Available to employees who enroll in the PPO Plan or do not elect medical coverage
- Contribute between $260 and $2,850 annually through pre-tax payroll deductions to help cover eligible medical, vision, and dental expenses.
- Choose your contribution amount during Annual Enrollment. You can only change your contribution amount during the year if your personal situation changes.
- Spend your money by using your FSA debit card, or log in to the Inspira Financial website to request reimbursement for payments you’ve made.
- Your entire annual contribution is available to you from the beginning of the plan year.
- Unused money does not carry over at the end of each year — use it or lose it. Be sure to estimate your expenses carefully!
- You have until March 31st of the year following the end of a plan year to submit claims for expenses incurred from the previous calendar year. There is no grace period for incurring expenses.
Available only to employees who enroll in an HSA
- Designed to work together with your Health Savings Account (HSA) for additional tax-saving opportunities that help you maximize your health care spending dollars.
- Contribute between $260 and $2,850 annually through pre-tax payroll deductions. This account can be used on eligible dental and vision expenses only. For a list of eligible expenses, refer to IRS Publication 502.
- Choose your contribution amount during your new hire enrollment window. You can only change your contribution amount during the year if your personal situation changes and during Annual Enrollment.

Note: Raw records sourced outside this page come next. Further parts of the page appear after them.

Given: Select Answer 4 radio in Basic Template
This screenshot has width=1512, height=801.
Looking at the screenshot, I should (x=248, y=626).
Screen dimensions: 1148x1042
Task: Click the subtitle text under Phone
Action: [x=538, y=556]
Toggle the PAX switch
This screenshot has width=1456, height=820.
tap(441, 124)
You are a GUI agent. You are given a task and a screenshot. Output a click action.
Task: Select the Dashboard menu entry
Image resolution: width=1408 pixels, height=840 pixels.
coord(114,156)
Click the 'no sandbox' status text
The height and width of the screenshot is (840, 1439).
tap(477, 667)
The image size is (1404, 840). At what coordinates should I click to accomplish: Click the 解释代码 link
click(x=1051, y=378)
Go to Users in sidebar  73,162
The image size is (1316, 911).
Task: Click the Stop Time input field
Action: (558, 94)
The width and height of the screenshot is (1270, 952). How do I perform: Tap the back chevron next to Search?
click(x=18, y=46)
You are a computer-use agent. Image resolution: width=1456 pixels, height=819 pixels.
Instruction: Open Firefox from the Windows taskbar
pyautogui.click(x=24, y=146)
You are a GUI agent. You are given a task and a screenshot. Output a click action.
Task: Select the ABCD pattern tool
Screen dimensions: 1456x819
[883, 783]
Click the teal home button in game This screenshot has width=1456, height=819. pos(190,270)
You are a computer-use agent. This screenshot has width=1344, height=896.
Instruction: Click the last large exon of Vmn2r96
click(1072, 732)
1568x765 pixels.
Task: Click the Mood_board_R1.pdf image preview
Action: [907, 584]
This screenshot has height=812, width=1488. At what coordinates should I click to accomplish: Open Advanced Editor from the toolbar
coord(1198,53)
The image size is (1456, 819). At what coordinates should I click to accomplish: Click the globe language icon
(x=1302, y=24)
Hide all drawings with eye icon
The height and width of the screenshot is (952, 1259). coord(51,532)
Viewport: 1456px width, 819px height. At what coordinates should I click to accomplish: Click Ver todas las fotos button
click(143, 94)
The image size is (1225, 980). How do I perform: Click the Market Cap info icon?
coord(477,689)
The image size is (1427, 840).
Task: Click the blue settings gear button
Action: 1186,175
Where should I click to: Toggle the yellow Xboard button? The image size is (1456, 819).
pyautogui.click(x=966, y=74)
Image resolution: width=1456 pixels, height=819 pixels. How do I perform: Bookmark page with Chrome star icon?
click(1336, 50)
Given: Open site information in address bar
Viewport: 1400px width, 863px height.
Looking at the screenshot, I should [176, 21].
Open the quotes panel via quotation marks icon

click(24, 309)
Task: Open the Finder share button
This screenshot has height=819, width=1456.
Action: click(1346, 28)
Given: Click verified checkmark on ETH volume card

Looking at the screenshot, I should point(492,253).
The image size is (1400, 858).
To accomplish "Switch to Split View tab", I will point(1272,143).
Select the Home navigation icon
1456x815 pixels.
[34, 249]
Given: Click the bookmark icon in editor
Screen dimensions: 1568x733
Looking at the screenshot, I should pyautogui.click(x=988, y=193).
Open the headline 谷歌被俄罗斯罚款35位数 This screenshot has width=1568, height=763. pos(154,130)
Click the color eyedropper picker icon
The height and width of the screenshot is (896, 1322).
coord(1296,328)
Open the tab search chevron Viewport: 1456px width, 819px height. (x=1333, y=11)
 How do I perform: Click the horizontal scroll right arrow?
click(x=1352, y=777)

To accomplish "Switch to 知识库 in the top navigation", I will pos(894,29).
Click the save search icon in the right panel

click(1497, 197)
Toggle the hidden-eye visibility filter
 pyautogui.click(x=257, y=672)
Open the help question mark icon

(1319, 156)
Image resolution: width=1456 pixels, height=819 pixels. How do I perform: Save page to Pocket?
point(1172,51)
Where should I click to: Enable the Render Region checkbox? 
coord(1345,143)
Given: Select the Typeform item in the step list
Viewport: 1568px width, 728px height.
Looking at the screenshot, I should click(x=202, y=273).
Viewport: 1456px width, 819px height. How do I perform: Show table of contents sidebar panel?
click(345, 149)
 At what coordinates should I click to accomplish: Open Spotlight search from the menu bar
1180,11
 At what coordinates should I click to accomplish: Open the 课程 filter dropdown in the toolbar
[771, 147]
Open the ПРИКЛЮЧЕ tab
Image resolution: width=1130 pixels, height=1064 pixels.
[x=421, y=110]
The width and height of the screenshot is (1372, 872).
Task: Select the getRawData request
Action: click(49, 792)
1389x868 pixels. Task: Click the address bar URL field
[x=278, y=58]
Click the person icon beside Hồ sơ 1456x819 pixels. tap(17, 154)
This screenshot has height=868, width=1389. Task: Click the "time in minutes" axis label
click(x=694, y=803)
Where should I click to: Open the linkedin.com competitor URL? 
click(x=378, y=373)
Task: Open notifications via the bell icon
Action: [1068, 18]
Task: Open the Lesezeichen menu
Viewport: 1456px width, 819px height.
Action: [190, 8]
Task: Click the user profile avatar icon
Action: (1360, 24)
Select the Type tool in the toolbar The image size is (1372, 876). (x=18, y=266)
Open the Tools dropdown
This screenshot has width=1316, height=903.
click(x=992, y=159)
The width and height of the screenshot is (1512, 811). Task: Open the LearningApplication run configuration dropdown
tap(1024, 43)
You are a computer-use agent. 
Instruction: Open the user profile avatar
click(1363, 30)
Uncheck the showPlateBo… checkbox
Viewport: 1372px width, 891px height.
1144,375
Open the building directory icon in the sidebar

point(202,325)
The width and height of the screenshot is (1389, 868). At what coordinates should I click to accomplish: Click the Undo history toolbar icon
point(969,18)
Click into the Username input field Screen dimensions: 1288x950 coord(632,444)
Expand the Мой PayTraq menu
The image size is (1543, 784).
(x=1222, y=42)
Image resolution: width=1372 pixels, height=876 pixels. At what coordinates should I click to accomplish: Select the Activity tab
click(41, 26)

- Spend your money by using your FSA debit card, or log in to the Inspira Financial website to request reimbursement for payments you’ve made.
- Your entire annual contribution is available to you from the beginning of the plan year.
- Unused money does not carry over at the end of each year — use it or lose it. Be sure to estimate your expenses carefully!
- You have until March 31st of the year following the end of a plan year to submit claims for expenses incurred from the previous calendar year. There is no grace period for incurring expenses.
Available to all employees
- Contribute up to $5,000 annually (or $2,500 if married and filing separate tax returns) through pre-tax payroll deductions to help cover your eligible dependent care expenses, including child care for children up to age 13 and care for dependent elders.
- The expenses must be incurred to enable you (and your spouse/domestic partner) to work. This account cannot be used to reimburse medical expenses.
- Log in to Inspira Financial to request reimbursement for payments you’ve made.
- Choose your contribution amount during your new hire enrollment window. You can only change your contribution amount during the year if your personal situation changes and during Annual Enrollment.
- Unused money does not carry over at the end of each year — use it or lose it. Be sure to estimate your expenses carefully!
- You have until March 31st of the year following the end of a plan year to submit claims for expenses incurred from the previous calendar year. There is no grace period for incurring expenses.
- Your contributions will be deducted from your paychecks in equal amounts during the plan year.
- You must re-enroll in an FSA each year during the Annual Benefits Enrollment period in order to continue participating in that account.
- FSAs are strictly governed by IRS regulations. For more details and a list of eligible expenses, you can refer to IRS Publications 502 and 503 available at www.irs.gov or call 1-800-TAX-FORM. If there is a discrepancy between Masonite’s guide and the IRS regulations, the IRS regulations will prevail.